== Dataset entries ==
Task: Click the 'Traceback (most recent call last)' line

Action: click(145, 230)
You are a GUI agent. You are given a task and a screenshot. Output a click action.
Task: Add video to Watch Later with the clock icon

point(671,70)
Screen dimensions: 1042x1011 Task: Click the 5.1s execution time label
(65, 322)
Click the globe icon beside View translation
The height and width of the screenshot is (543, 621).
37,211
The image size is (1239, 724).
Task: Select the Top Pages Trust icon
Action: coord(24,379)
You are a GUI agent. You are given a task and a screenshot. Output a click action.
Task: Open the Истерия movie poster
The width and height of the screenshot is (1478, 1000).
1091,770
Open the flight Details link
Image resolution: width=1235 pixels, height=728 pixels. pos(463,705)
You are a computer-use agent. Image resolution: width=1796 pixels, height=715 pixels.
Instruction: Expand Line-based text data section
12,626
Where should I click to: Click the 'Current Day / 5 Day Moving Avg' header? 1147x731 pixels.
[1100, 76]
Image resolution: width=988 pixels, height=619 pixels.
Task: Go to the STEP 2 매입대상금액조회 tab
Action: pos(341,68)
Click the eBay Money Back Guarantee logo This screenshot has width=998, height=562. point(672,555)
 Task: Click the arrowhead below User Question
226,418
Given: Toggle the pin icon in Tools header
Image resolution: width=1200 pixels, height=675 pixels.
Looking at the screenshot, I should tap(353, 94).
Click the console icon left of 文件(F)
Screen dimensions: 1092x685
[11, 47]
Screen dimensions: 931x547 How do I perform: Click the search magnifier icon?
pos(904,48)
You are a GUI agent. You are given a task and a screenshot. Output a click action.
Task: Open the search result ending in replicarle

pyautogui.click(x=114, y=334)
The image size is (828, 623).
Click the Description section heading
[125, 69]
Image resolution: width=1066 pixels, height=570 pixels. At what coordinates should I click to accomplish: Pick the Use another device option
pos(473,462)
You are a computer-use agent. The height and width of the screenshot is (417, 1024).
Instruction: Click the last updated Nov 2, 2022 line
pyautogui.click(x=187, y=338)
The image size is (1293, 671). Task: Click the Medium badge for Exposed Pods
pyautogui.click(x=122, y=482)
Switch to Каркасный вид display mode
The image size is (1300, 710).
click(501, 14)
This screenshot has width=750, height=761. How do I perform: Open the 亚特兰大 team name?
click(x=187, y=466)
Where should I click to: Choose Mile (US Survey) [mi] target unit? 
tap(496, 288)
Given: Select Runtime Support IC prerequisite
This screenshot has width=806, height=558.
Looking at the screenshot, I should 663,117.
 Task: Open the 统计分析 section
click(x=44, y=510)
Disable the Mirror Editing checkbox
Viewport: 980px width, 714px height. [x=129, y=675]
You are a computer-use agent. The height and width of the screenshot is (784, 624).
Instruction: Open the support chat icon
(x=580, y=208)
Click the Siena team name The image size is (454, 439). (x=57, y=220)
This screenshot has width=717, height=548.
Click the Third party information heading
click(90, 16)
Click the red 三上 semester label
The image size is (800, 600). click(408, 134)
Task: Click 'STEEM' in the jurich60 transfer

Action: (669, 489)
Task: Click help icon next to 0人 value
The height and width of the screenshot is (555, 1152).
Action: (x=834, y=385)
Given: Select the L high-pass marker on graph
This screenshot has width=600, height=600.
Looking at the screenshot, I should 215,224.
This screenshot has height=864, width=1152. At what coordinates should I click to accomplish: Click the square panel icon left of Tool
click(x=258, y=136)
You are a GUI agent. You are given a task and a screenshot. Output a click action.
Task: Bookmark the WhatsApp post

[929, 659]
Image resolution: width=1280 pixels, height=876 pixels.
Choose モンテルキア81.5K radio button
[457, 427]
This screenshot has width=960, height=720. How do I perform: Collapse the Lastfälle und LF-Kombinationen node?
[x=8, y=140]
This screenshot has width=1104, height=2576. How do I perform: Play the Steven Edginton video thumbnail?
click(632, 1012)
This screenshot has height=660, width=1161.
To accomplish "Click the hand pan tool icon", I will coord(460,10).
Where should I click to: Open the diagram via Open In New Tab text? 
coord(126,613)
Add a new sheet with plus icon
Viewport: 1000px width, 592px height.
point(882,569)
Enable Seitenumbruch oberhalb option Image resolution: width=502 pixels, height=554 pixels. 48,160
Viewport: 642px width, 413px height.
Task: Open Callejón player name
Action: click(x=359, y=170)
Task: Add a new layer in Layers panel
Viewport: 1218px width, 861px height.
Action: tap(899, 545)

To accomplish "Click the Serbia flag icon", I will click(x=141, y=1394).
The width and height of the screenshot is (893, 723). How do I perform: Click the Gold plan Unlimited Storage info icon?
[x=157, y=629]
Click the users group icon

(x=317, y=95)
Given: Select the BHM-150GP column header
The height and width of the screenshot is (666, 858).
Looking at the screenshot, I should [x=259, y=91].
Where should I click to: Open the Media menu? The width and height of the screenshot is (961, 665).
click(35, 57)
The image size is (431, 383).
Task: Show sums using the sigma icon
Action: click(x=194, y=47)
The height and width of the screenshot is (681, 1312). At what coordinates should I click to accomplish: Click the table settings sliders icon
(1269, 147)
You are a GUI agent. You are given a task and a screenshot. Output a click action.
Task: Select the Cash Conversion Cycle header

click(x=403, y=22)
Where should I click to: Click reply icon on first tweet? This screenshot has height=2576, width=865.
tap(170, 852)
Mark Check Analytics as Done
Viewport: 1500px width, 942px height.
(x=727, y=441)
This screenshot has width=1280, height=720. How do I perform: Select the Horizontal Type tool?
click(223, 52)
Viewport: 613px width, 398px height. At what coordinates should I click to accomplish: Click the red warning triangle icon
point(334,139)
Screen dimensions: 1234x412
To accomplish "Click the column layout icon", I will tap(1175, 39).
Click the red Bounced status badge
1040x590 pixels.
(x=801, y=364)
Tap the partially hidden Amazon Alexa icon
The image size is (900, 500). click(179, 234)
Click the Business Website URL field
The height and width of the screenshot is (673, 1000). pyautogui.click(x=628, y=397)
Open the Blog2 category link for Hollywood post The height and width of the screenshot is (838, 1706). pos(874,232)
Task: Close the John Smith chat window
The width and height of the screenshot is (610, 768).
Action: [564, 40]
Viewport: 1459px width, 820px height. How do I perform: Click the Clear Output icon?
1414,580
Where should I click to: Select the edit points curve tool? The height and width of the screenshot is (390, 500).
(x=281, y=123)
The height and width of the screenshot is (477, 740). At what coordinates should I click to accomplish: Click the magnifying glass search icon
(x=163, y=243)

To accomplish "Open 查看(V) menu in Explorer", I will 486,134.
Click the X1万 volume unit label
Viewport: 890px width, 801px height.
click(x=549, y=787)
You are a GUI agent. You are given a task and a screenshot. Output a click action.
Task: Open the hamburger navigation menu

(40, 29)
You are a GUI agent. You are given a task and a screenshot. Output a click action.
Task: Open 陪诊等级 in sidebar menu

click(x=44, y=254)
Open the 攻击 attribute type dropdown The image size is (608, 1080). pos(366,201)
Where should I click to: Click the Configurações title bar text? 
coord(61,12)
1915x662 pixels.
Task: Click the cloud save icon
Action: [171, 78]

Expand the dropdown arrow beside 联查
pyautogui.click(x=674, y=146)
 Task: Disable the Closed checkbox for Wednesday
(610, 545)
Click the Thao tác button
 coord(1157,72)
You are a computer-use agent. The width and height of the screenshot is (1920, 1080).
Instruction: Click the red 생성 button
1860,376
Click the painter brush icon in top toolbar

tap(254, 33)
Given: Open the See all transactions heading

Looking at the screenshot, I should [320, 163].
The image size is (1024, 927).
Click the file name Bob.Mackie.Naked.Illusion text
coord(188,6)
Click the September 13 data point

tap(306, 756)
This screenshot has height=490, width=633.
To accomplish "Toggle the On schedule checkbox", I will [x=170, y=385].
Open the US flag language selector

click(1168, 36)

== What is expected ==
Output all of the entries without altering a single word.

== Solution below ==
Task: Click the 'Traceback (most recent call last)' line

Action: click(145, 230)
You are a GUI agent. You are given a task and a screenshot. Output a click action.
Task: Add video to Watch Later with the clock icon

point(671,70)
Screen dimensions: 1042x1011 Task: Click the 5.1s execution time label
(65, 322)
Click the globe icon beside View translation
The height and width of the screenshot is (543, 621).
37,211
The image size is (1239, 724).
Task: Select the Top Pages Trust icon
Action: coord(24,379)
You are a GUI agent. You are given a task and a screenshot. Output a click action.
Task: Open the Истерия movie poster
The width and height of the screenshot is (1478, 1000).
1091,770
Open the flight Details link
Image resolution: width=1235 pixels, height=728 pixels. pos(463,705)
You are a computer-use agent. Image resolution: width=1796 pixels, height=715 pixels.
Instruction: Expand Line-based text data section
12,626
Where should I click to: Click the 'Current Day / 5 Day Moving Avg' header? 1147x731 pixels.
[1100, 76]
Image resolution: width=988 pixels, height=619 pixels.
Task: Go to the STEP 2 매입대상금액조회 tab
Action: pos(341,68)
Click the eBay Money Back Guarantee logo This screenshot has width=998, height=562. point(672,555)
 Task: Click the arrowhead below User Question
226,418
Given: Toggle the pin icon in Tools header
Image resolution: width=1200 pixels, height=675 pixels.
Looking at the screenshot, I should tap(353, 94).
Click the console icon left of 文件(F)
Screen dimensions: 1092x685
[11, 47]
Screen dimensions: 931x547 How do I perform: Click the search magnifier icon?
pos(904,48)
You are a GUI agent. You are given a task and a screenshot. Output a click action.
Task: Open the search result ending in replicarle

pyautogui.click(x=114, y=334)
The image size is (828, 623).
Click the Description section heading
[125, 69]
Image resolution: width=1066 pixels, height=570 pixels. At what coordinates should I click to accomplish: Pick the Use another device option
pos(473,462)
You are a computer-use agent. The height and width of the screenshot is (417, 1024).
Instruction: Click the last updated Nov 2, 2022 line
pyautogui.click(x=187, y=338)
The image size is (1293, 671). Task: Click the Medium badge for Exposed Pods
pyautogui.click(x=122, y=482)
Switch to Каркасный вид display mode
The image size is (1300, 710).
click(501, 14)
This screenshot has width=750, height=761. How do I perform: Open the 亚特兰大 team name?
click(x=187, y=466)
Where should I click to: Choose Mile (US Survey) [mi] target unit? 
tap(496, 288)
Given: Select Runtime Support IC prerequisite
This screenshot has width=806, height=558.
Looking at the screenshot, I should 663,117.
 Task: Open the 统计分析 section
click(x=44, y=510)
Disable the Mirror Editing checkbox
Viewport: 980px width, 714px height. [x=129, y=675]
You are a computer-use agent. The height and width of the screenshot is (784, 624).
Instruction: Open the support chat icon
(x=580, y=208)
Click the Siena team name The image size is (454, 439). (x=57, y=220)
This screenshot has width=717, height=548.
Click the Third party information heading
click(90, 16)
Click the red 三上 semester label
The image size is (800, 600). click(408, 134)
Task: Click 'STEEM' in the jurich60 transfer

Action: (669, 489)
Task: Click help icon next to 0人 value
The height and width of the screenshot is (555, 1152).
Action: (x=834, y=385)
Given: Select the L high-pass marker on graph
This screenshot has width=600, height=600.
Looking at the screenshot, I should 215,224.
This screenshot has height=864, width=1152. At what coordinates should I click to accomplish: Click the square panel icon left of Tool
click(x=258, y=136)
You are a GUI agent. You are given a task and a screenshot. Output a click action.
Task: Bookmark the WhatsApp post

[929, 659]
Image resolution: width=1280 pixels, height=876 pixels.
Choose モンテルキア81.5K radio button
[457, 427]
This screenshot has width=960, height=720. How do I perform: Collapse the Lastfälle und LF-Kombinationen node?
[x=8, y=140]
This screenshot has width=1104, height=2576. How do I perform: Play the Steven Edginton video thumbnail?
click(632, 1012)
This screenshot has height=660, width=1161.
To accomplish "Click the hand pan tool icon", I will coord(460,10).
Where should I click to: Open the diagram via Open In New Tab text? 
coord(126,613)
Add a new sheet with plus icon
Viewport: 1000px width, 592px height.
point(882,569)
Enable Seitenumbruch oberhalb option Image resolution: width=502 pixels, height=554 pixels. 48,160
Viewport: 642px width, 413px height.
Task: Open Callejón player name
Action: click(x=359, y=170)
Task: Add a new layer in Layers panel
Viewport: 1218px width, 861px height.
Action: tap(899, 545)

To accomplish "Click the Serbia flag icon", I will click(x=141, y=1394).
The width and height of the screenshot is (893, 723). How do I perform: Click the Gold plan Unlimited Storage info icon?
[x=157, y=629]
Click the users group icon

(x=317, y=95)
Given: Select the BHM-150GP column header
The height and width of the screenshot is (666, 858).
Looking at the screenshot, I should [x=259, y=91].
Where should I click to: Open the Media menu? The width and height of the screenshot is (961, 665).
click(35, 57)
The image size is (431, 383).
Task: Show sums using the sigma icon
Action: click(x=194, y=47)
The height and width of the screenshot is (681, 1312). At what coordinates should I click to accomplish: Click the table settings sliders icon
(1269, 147)
You are a GUI agent. You are given a task and a screenshot. Output a click action.
Task: Select the Cash Conversion Cycle header

click(x=403, y=22)
Where should I click to: Click reply icon on first tweet? This screenshot has height=2576, width=865.
tap(170, 852)
Mark Check Analytics as Done
Viewport: 1500px width, 942px height.
(x=727, y=441)
This screenshot has width=1280, height=720. How do I perform: Select the Horizontal Type tool?
click(223, 52)
Viewport: 613px width, 398px height. At what coordinates should I click to accomplish: Click the red warning triangle icon
point(334,139)
Screen dimensions: 1234x412
To accomplish "Click the column layout icon", I will tap(1175, 39).
Click the red Bounced status badge
1040x590 pixels.
(x=801, y=364)
Tap the partially hidden Amazon Alexa icon
The image size is (900, 500). click(179, 234)
Click the Business Website URL field
The height and width of the screenshot is (673, 1000). pyautogui.click(x=628, y=397)
Open the Blog2 category link for Hollywood post The height and width of the screenshot is (838, 1706). pos(874,232)
Task: Close the John Smith chat window
The width and height of the screenshot is (610, 768).
Action: [564, 40]
Viewport: 1459px width, 820px height. How do I perform: Click the Clear Output icon?
1414,580
Where should I click to: Select the edit points curve tool? The height and width of the screenshot is (390, 500).
(x=281, y=123)
The height and width of the screenshot is (477, 740). At what coordinates should I click to accomplish: Click the magnifying glass search icon
(x=163, y=243)

To accomplish "Open 查看(V) menu in Explorer", I will 486,134.
Click the X1万 volume unit label
Viewport: 890px width, 801px height.
click(x=549, y=787)
You are a GUI agent. You are given a task and a screenshot. Output a click action.
Task: Open the hamburger navigation menu

(40, 29)
You are a GUI agent. You are given a task and a screenshot. Output a click action.
Task: Open 陪诊等级 in sidebar menu

click(x=44, y=254)
Open the 攻击 attribute type dropdown The image size is (608, 1080). pos(366,201)
Where should I click to: Click the Configurações title bar text? 
coord(61,12)
1915x662 pixels.
Task: Click the cloud save icon
Action: [171, 78]

Expand the dropdown arrow beside 联查
pyautogui.click(x=674, y=146)
 Task: Disable the Closed checkbox for Wednesday
(610, 545)
Click the Thao tác button
 coord(1157,72)
You are a computer-use agent. The width and height of the screenshot is (1920, 1080).
Instruction: Click the red 생성 button
1860,376
Click the painter brush icon in top toolbar

tap(254, 33)
Given: Open the See all transactions heading

Looking at the screenshot, I should [320, 163].
The image size is (1024, 927).
Click the file name Bob.Mackie.Naked.Illusion text
coord(188,6)
Click the September 13 data point

tap(306, 756)
This screenshot has height=490, width=633.
To accomplish "Toggle the On schedule checkbox", I will [x=170, y=385].
Open the US flag language selector

click(1168, 36)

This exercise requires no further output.